Чтобы оставить за собой последнее слово, боси не ответил на едкую реплику Гарри Смита и примечание лейтенанта Фелимора. Рыкнув на гребцов, оп молчал с минуту, затем проронил:

– У нас нет высоких мачт и парусов, и боюсь, что Смиту придется заняться работой на камбузе и наводить блеск в некоторых других местах…

– Не забывайте, боси, что Смит – старший матрос, – напомнил Фелимор.

– У него есть документ?

– Наши документы остались на «Грейхаунде».

– Сделаем запрос.

– Я удостоверяю!

– Хорошо. Я не решаю. Вы знаете, кто решает.

На этом первый разговор с боцманом был закончен. Боси затаил злобу и на Фелимора, которому он сделать ничего не мог, и на Гарри Смита, находившегося всецело в его власти.

В тот же день, чтобы показать настоящее место Смиту на «Отранто», боси не стал вызывать его к себе в каюту, как он любил делать, а подошел к нему в кубрике и сказал вскочившему и стоявшему навытяжку Смиту:

– Вот что, Смит! Все разговоры, что ты старший матрос, ничем пока не подтверждаются, твой лейтенант сам не имеет документов. Сделают запрос, как полагается. Пока ты займешься, как я уже сказал, работой на камбузе, но это не основная твоя работа, главное – будешь наводить лоск во всех гальюнах. Понял?

Гарри Смит молчал, сраженный несправедливостью. Гальюны убирали по очереди, да еще провинившиеся – по наряду, а тут ни за что ни про что такое унижение.

Боси остался доволен произведенным впечатлением и на Смита и на матросов, его пошатнувшийся авторитет был с блеском восстановлен. Боси сморщился, что у него заменяло улыбку:

– Ну как, Смит? Понял наконец, где ты находишься? И помни: тебе надо много потрудиться, чтобы опять занять прежнее место во флоте его величества!

Гарри Смит с достоинством ответил:

– Сэр, я должен вам сказать, что всегда оставался матросом королевского флота. Камбуз и гальюны меня не пугают. Я благодарю вас за такое ко мне внимание,

Гарри Смит, сколько мог, влил в эти слова яду и презрения к боси, чем и закрепил навсегда к себе его лютую ненависть.

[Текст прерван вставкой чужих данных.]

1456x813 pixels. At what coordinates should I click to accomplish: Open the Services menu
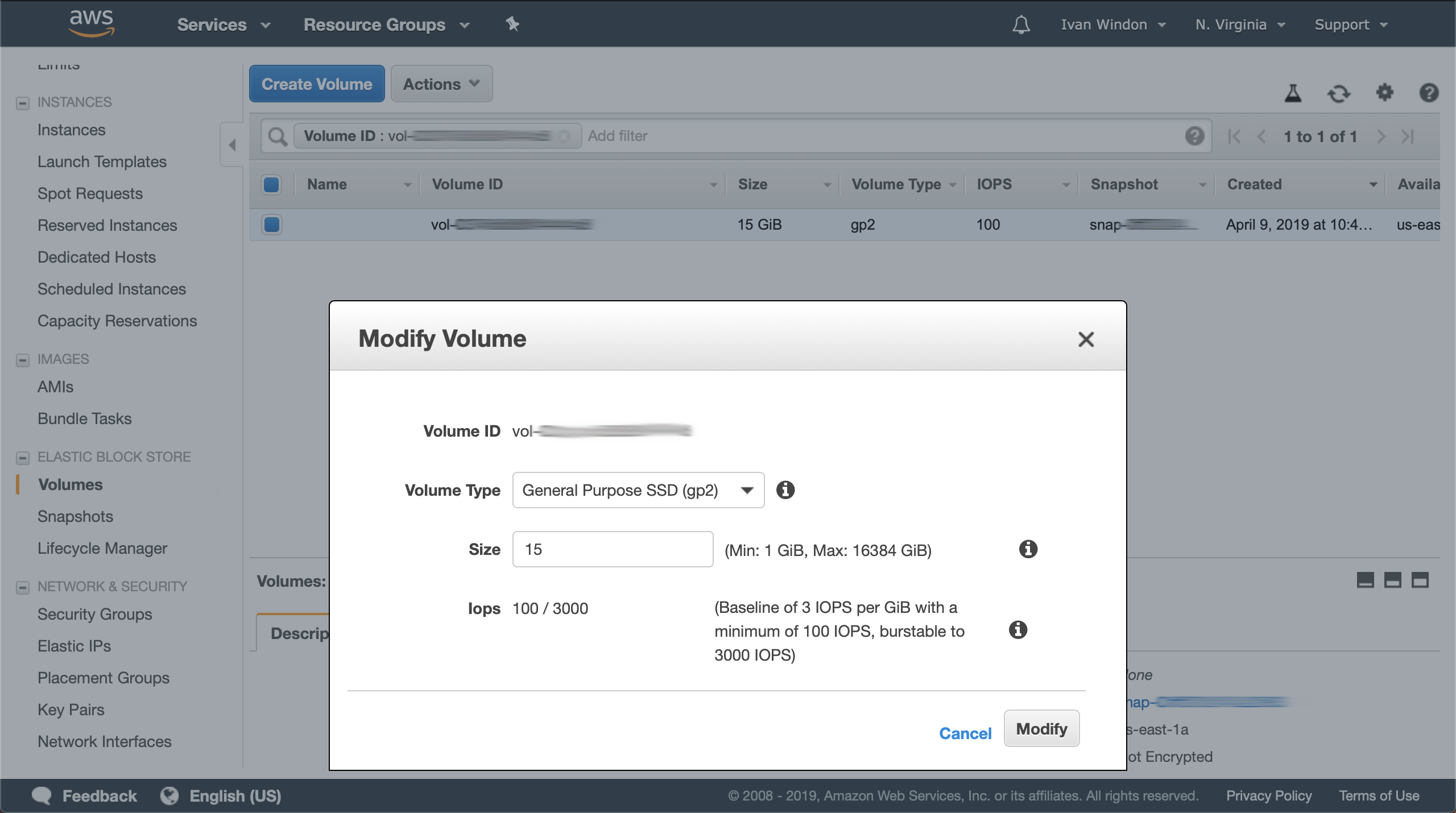(x=224, y=24)
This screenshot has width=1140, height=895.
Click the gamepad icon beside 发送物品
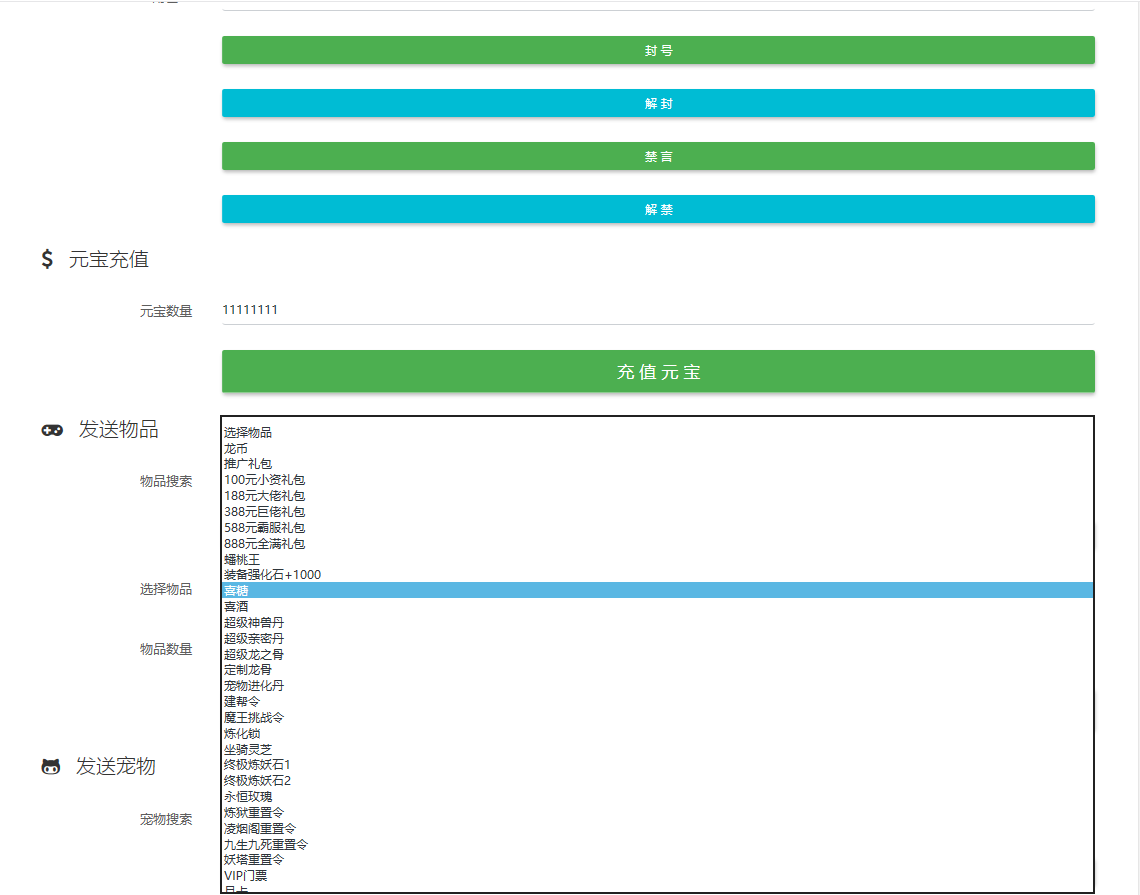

На третий день после их прибытия на «Отранто» командир миноносца, получил приказ: при первой возможности отправить лейтенанта Фелимора во Владивосток. Возможность представилась к исходу дня: туда шел транспорт из Манилы, и Фелимор отбыл, пожав руку Гарри и дав ему совет не ссориться с боцманом.

Смит остался совсем один. То в течение дня он хоть раз – другой видел лейтенанта и перекидывался с ним парой слов, знал, что Фелимор всей душой сочувствует ему и уже вел разговор о нем со старшим офицером, правда безрезультатно, старший офицер не хотел подрывать авторитет боцмана, да ему самому не нравились ни новый матрос, ни лейтенант, хлопотавший за него. Очень скоро Смит пришел к выводу, что, как бы тяжело ему ни было, нет смысла падать духом. И, вынося помои с камбуза или выполняя другую грязную работу, неизменно насвистывал самым беззаботным образом. Как-то один из матросов, желая угодить боцману, обозвал его «вечным гальюнщиком» и тут же получил с правой, чуть пониже глаза, где моментально всплыл великолепный фиолетовый фонарь. Больше никто не решался задевать Смита. И если бы сам Гарри не проникся полным презрением к матросам миноносца, то смог бы подметить и сочувственные взгляды, и даже попытки сойтись покороче. Гарри гордо отверг эти «подвохи», полагая, что все это делается, чтобы посмеяться над ним, а он не любил, когда над ним смеются. Смеяться над собой он позволял только друзьям, да и то не особенно часто.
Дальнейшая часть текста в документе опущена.